TEXTO FORNECIDO:
Os líderes dos 28 recusaram na terça-feira à noite endossar o nome de Jean-Claude Juncker, o candidato do partido mais numeroso do Parlamento Europeu (PE), para o cargo de presidente da Comissão Europeia. Não excluíram o nome do luxemburguês, mas lançaram as bases para que a escolha do sucessor de Durão Barroso seja feita na base de um lote mais vasto de possibilidades.
Os chefes de Estado e de Governo da União Europeia (UE) decidiram seguir à letra o estipulado no Tratado de Lisboa, que lhes confere poder de iniciativa nesta matéria, com uma referência vaga à necessidade de “ter em conta” os resultados das eleições de domingo.
A ausência de uma decisão já era esperada, na medida em que o jantar informal entre os chefes de Estado e de Governo da União foi convocado para apenas dois dias depois das eleições europeias, para fazer uma primeira análise das mesmas e no pressuposto de que seria “muito cedo para decidir sobre nomes”.
Mais surpreendentes foram as declarações de alguns responsáveis europeus, a começar por Angela Merkel. Apesar de ter apoiado Juncker enquanto candidato do Partido Popular Europeu (PPE), de que a CDU germânica faz parte, tal como o PSD e o CDS, a chanceler alemã sublinhou que não existe “automatismo” entre o resultado das eleições e a escolha do presidente da Comissão.
Merkel nunca foi entusiasta da nova metodologia, por considerar que a mesma é abusiva em relação ao espírito e à letra do tratado e porque reforça o poder do PE, em detrimento do Conselho Europeu. E na conferência de imprensa com que encerrou a sua participação no jantar, a chanceler expôs o seu pensamento sobre o assunto, resumindo-o assim: “Apesar de o PPE ser a principal força política e de Jean-Claude Juncker ser o nosso candidato, nenhum partido tem uma maioria sozinho, (…) por isso temos que olhar para um quadro mais vasto de opções adequadas”.
Enquanto a Alemanha parece questionar sobretudo a metodologia, outros países manifestaram-se abertamente contra a escolha de Juncker, como o Reino Unido, a Holanda, a Hungria e a Suécia. No entanto, mesmo em conjunto, estes quatro países não teriam força suficiente para bloquear a eventual nomeação de Jean-Claude Juncker, uma vez que o tratado estipula que a decisão é tomada por maioria qualifica e não por unanimidade.

EXTRATO DE DADOS:
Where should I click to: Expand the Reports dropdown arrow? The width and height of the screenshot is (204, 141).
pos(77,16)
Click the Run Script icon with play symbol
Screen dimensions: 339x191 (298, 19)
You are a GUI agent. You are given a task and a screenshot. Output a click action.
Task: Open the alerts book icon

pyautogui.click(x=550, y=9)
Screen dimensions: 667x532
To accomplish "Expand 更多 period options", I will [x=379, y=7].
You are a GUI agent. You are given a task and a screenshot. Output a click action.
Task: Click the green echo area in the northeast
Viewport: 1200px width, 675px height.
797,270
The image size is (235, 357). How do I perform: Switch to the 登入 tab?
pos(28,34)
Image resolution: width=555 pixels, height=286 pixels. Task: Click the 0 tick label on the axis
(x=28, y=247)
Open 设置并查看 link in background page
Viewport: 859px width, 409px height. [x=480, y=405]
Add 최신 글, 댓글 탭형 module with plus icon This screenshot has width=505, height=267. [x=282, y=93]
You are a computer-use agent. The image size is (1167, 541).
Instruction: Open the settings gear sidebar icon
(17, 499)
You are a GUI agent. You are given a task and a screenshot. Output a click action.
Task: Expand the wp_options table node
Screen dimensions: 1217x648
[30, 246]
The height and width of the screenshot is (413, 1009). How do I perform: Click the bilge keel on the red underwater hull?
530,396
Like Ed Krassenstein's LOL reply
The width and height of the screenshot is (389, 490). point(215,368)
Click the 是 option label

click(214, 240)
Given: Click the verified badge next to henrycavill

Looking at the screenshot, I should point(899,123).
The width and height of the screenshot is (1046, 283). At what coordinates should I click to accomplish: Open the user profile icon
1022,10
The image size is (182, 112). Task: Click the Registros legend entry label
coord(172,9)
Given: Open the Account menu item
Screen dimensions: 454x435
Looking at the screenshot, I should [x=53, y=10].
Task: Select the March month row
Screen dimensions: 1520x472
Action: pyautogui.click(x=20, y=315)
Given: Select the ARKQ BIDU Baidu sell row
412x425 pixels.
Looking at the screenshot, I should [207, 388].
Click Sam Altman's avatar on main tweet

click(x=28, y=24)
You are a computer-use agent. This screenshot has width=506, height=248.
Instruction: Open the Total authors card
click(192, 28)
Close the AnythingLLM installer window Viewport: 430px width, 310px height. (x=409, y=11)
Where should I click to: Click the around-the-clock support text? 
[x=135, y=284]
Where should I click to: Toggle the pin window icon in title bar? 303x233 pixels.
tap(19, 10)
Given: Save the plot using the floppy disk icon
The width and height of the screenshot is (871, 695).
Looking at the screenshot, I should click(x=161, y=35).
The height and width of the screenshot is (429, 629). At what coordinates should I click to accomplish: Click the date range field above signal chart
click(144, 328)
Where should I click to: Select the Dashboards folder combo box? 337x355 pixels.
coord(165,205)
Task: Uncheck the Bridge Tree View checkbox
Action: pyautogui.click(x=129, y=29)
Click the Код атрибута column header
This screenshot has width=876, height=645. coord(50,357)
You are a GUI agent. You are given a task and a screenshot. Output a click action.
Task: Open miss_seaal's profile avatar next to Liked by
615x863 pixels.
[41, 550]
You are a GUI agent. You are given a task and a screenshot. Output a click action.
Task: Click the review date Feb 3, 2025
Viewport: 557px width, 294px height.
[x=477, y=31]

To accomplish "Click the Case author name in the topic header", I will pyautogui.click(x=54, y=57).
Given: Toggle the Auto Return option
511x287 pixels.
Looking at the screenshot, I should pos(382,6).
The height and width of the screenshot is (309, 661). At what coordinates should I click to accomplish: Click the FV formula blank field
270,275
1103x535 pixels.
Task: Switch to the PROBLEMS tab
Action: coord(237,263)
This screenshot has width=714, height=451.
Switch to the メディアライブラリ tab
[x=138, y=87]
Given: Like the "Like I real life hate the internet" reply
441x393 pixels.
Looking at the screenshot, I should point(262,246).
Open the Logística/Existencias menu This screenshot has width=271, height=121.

ENUNCIADO DA TAREFA: Transcreva fielmente, do texto sobre a escolha do presidente da Comissão Europeia, o trecho que começa com as palavras "Os líderes dos" e termina com "eleições de domingo.". A listagem constitui material independente, sem relação com o texto.

RESOLUÇÃO DA TAREFA:
Os líderes dos 28 recusaram na terça-feira à noite endossar o nome de Jean-Claude Juncker, o candidato do partido mais numeroso do Parlamento Europeu (PE), para o cargo de presidente da Comissão Europeia. Não excluíram o nome do luxemburguês, mas lançaram as bases para que a escolha do sucessor de Durão Barroso seja feita na base de um lote mais vasto de possibilidades.
Os chefes de Estado e de Governo da União Europeia (UE) decidiram seguir à letra o estipulado no Tratado de Lisboa, que lhes confere poder de iniciativa nesta matéria, com uma referência vaga à necessidade de “ter em conta” os resultados das eleições de domingo.